Jon Rappoport
On August 27, CDC scientist William Thompson came out of the shadows and revealed that he had participated in a major scientific fraud:
He and his co-authors had published a 2004 study claiming there was no MMR-vaccine connection to autism. They had omitted vital data which contradicted that finding.
The MMR vaccine was causing autism. Thompson knew it. So did his co-authors. They buried that chilling fact.
In Thompson’s confession, released through his Cincinnati attorney, Rick Morgan, Thompson asserted that he would work with Congress, but he wouldn’t speak to reporters.
Why not?
Two reasons immediately spring to mind.
Thompson made a deal with the CDC, where he is still employed. He would aid in the current media blackout, thus trying to preserve the reputation of his bosses.
In return, the CDC wouldn’t take any number of possible actions against him, the lightest of which would be suspension.
Two, by avoiding reporters, Thompson side-steps very unpleasant confrontations—if those reporters aren’t corporate androids.
For example: what degree of guilt does Thompson really feel? By hiding the MMR-vaccine connection, he contributed to large numbers of children taking the vaccine and incurring brain damage—over the past 10 years.
What were those criminal conversations like?
How was the cover-up actually achieved?
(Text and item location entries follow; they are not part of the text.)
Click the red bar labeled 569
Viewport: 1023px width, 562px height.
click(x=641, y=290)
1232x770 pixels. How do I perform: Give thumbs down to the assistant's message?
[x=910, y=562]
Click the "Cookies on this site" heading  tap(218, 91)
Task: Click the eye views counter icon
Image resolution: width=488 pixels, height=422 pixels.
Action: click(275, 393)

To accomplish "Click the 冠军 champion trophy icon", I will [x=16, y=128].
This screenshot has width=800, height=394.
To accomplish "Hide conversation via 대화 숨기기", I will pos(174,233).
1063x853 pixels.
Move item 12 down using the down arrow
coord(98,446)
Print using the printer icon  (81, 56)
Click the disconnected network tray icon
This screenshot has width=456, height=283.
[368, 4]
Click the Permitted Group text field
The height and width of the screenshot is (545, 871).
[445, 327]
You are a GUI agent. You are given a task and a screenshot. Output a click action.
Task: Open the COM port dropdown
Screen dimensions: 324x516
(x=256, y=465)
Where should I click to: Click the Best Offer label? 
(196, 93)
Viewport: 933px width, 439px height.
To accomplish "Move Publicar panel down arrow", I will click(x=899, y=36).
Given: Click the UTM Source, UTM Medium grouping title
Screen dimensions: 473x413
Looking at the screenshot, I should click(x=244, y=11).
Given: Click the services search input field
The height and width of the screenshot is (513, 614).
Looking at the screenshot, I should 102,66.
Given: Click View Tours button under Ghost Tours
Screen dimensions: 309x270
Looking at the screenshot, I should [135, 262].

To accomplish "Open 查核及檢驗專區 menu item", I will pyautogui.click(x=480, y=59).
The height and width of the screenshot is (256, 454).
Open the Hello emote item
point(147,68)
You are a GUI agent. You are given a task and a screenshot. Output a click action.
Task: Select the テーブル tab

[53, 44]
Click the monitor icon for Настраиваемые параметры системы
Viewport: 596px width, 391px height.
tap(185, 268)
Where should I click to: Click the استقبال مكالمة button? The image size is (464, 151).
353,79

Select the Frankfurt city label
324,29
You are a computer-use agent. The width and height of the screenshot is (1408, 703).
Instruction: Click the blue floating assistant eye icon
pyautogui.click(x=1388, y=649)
Who else at the CDC was involved?
In particular, what role did Julie Gerberding, head of the CDC (2002-2009) play?
Thompson sent a letter to Gerberding on February 2, 2004, a week before a major meeting on vaccine-autism issues.
Mike Adams of naturalnews.com released that letter. In it, Thompson writes that he will be
presenting the summary of our results from the Metropolitan Atlanta Autism Case-Control Study [and]…I will have to present several problematic results relating to statistical associations between the receipt of MMR vaccine and autism.Thompson is referring to the data which we now know were the basis of the 2004 study that embodied fraud and cover-up.
So Gerberding, the head of the CDC, knew there “were problems.” She knew Thompson was telling her there was a causal connection between the MMR vaccine and autism.
That’s what Thompson meant when he wrote to her: “problematic results relating to statistical associations between the receipt of MMR vaccine and autism.”
Gerberding is now president of Merck Vaccines.
Do you know what vaccine Merck manufactures?
The MMR.
The vaccine which was let off the hook and given a free pass in 2004. The vaccine which, Thompson and his co-authors concluded— committing fraud—had no connection to autism.
Julie Gerberding. Former head of the CDC. The behind-the-scenes key figure in a scandal that could blow up the CDC.
Gerberding knew. She knows.
She now heads up the company that makes and sells the MMR vaccine.